***** TEXT SEGMENT

CS: The CA PIRP program allows hourly wind energy imbalances to be netted out on a monthly basis and settled at cost instead of with penalties. With a good wind energy forecast, the imbalance energy at the end of the month is quite small, so the financial impact on the wind plant operator is small. This program was quite novel when it was first introduced, and addressed a very important problem. With the new Order 890, the need for it is greatly reduced. A good wind forecasting system and a well-functioning balancing market will solve the problem.

UA: The recent Midwest Wind Integration study found that wind could be incorporated into the Minnesota power mix up to a 25 percent level and with quite a low cost (approx. 4.5 cents a kWh). Do you agree with the findings, and could the basics of that study be applied to the U.S. as a whole?

**********
***** EXTRACTED DATA

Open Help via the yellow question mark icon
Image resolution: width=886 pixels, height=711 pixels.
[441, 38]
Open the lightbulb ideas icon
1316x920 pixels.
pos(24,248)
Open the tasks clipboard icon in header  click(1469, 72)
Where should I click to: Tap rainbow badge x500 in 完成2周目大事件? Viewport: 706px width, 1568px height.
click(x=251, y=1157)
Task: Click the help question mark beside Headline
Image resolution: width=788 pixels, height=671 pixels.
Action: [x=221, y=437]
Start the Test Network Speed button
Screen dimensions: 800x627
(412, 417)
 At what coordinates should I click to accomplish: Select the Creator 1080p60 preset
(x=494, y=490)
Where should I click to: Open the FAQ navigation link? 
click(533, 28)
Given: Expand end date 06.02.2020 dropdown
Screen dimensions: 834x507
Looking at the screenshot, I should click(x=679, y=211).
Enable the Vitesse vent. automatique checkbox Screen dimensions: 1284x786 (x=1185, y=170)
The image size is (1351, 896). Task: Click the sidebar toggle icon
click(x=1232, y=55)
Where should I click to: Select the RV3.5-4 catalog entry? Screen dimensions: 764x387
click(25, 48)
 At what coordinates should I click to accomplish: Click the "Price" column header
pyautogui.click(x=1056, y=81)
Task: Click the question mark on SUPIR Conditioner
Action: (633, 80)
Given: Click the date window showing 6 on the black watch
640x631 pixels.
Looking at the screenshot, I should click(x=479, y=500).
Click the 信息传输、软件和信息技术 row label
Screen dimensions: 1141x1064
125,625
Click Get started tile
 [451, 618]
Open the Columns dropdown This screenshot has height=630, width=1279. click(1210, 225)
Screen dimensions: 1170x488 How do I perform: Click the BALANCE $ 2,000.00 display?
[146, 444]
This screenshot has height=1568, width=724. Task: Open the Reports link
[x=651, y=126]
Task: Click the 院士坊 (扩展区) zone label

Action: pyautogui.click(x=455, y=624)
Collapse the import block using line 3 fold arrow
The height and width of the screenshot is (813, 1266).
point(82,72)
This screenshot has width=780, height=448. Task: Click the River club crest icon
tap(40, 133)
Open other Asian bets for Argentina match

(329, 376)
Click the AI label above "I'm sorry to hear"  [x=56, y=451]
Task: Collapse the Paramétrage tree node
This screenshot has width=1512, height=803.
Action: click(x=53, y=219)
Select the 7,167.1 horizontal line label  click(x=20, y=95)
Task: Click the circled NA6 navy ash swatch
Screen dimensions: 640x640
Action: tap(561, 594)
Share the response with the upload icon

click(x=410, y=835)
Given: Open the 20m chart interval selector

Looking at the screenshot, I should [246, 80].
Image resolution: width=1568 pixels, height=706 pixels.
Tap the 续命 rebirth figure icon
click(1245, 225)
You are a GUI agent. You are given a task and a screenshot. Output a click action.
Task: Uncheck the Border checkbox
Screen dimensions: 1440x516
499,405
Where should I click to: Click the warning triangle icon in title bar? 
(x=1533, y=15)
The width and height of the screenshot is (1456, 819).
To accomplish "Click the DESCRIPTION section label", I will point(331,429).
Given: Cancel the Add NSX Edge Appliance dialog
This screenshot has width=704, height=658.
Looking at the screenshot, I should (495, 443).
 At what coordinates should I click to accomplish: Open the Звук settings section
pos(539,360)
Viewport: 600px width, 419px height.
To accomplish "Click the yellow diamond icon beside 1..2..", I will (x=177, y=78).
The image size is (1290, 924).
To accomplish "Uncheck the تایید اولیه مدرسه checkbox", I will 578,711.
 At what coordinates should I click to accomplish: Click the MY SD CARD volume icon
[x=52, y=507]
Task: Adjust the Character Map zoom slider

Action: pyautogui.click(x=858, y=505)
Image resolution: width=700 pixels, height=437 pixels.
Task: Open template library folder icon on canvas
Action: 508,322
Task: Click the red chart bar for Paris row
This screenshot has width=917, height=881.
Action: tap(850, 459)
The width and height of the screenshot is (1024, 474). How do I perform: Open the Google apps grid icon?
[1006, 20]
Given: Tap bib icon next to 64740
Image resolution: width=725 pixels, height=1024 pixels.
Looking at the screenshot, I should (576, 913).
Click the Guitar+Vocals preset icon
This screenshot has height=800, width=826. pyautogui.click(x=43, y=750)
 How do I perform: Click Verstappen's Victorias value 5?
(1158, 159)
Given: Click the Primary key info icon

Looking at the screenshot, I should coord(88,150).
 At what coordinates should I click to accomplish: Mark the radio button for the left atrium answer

**********

## SET EXERCISE 1
Reproduce the wind energy passage from "UA: The recent" to "as a whole?".
## SET EXERCISE 2
Please continue the wind energy passage, starting after its last sentence.
The listing has no connection to the wind energy passage.

## TASK RESULT 1
UA: The recent Midwest Wind Integration study found that wind could be incorporated into the Minnesota power mix up to a 25 percent level and with quite a low cost (approx. 4.5 cents a kWh). Do you agree with the findings, and could the basics of that study be applied to the U.S. as a whole?

## TASK RESULT 2
CS: Actually, the wind integration cost from the latest MN study was only .45 cents/kWh! The Minnesota Wind Integration Study benefited from a very robust stakeholder review process through the creation of a Technical Review Committee (TRC), in which I had the opportunity to participate. The primary concern of the MN Department of Commerce, which supported the study, was that the study be done with the best available study techniques and tools, and that the results be as technically rigorous as possible. A broad range of utility and other stakeholders participated in the process, and all had their voices heard and their concerns addressed to the maximum extent possible, and I think that everyone was generally satisfied with the outcome, myself included. The study requires a massive amount of data to be generated, particularly with regards to the modeling of the wind plant output. The basic methods are being extended to ever larger geographical regions of the country, and within a few years, we should have an answer to that question.

UA: Do you see wind energy pushing even beyond 25 percent in some states? To 30 percent? Even 40 percent?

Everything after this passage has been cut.